**TASK DESCRIPTION:**
Leave the pictures out and print, word for word, the lines below from the one with "Where should I" through the final line.

(Beginning of INPUT DATA)

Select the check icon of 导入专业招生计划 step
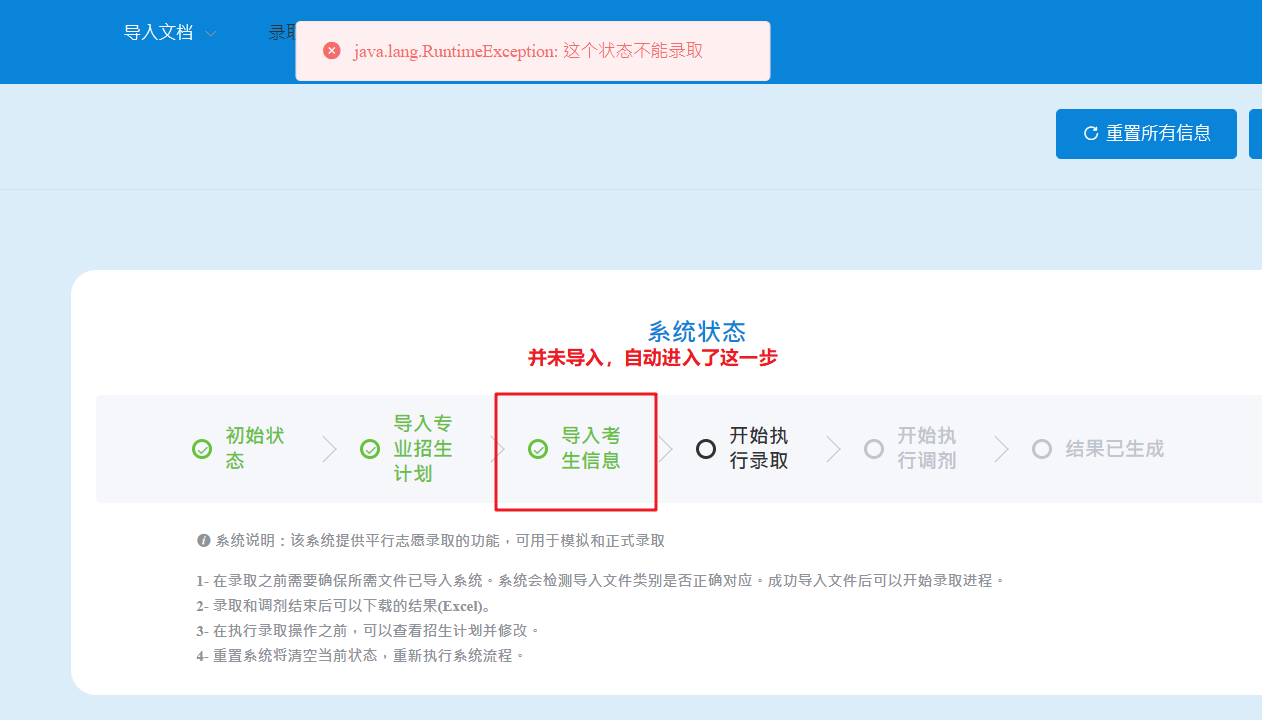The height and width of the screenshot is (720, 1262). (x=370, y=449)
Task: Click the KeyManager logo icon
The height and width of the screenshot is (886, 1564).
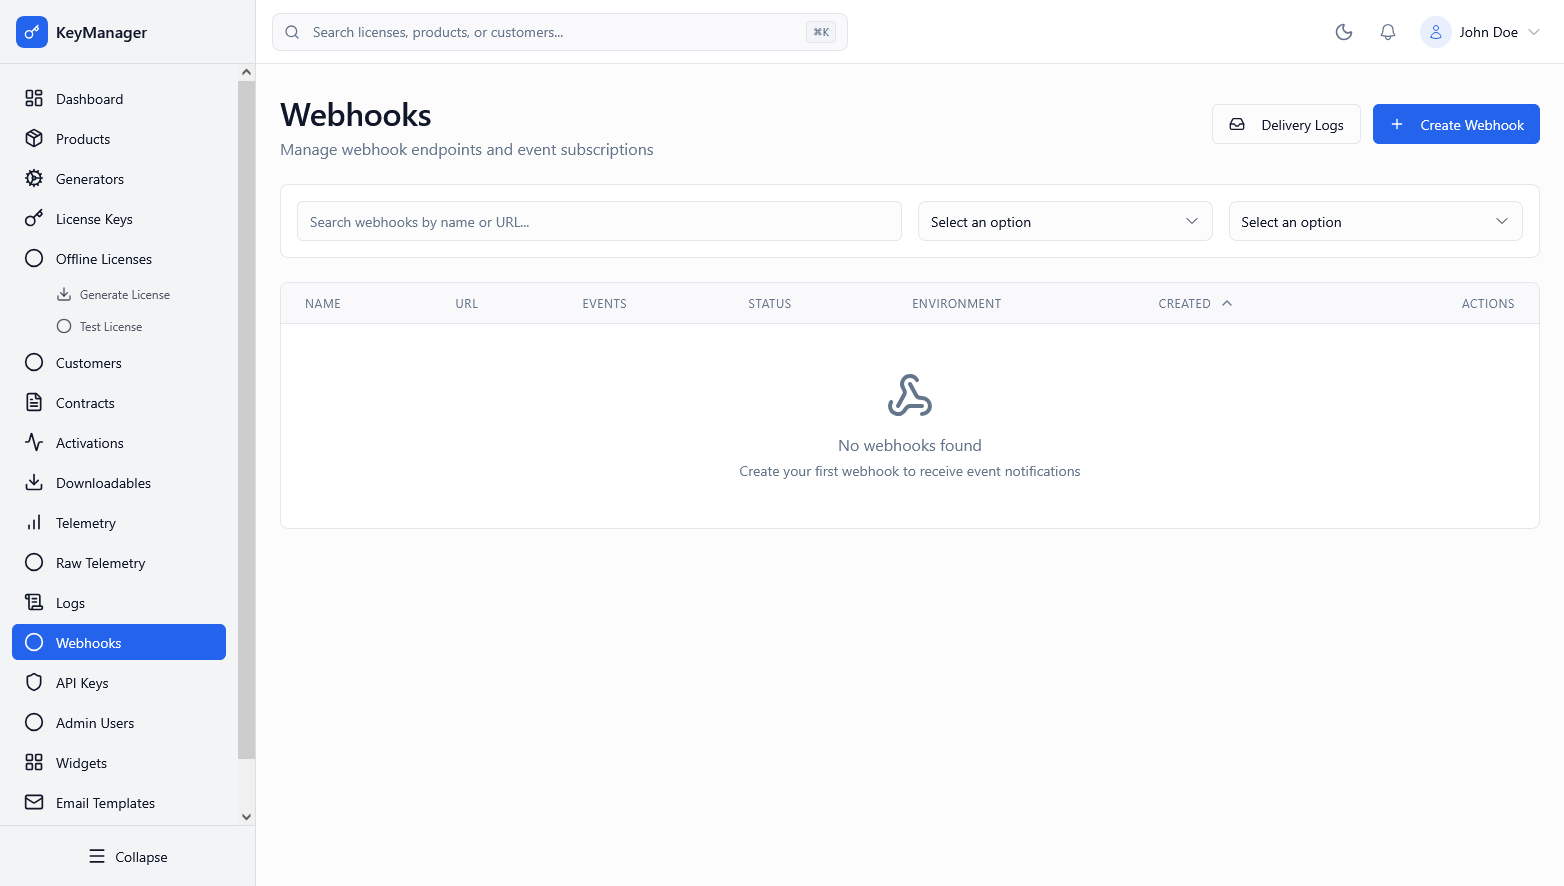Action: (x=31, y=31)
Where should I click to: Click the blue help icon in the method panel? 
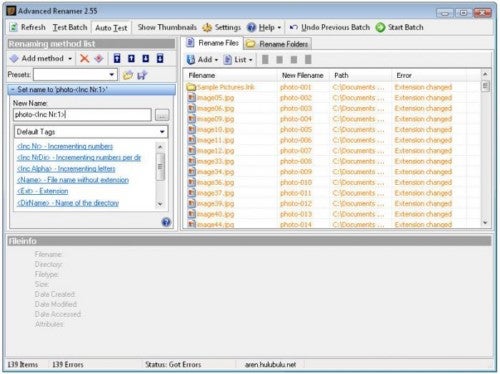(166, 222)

(End of INPUT DATA)

**EXPECTED ANSWER:**
Where should I click to: Click the blue help icon in the method panel? 
(166, 222)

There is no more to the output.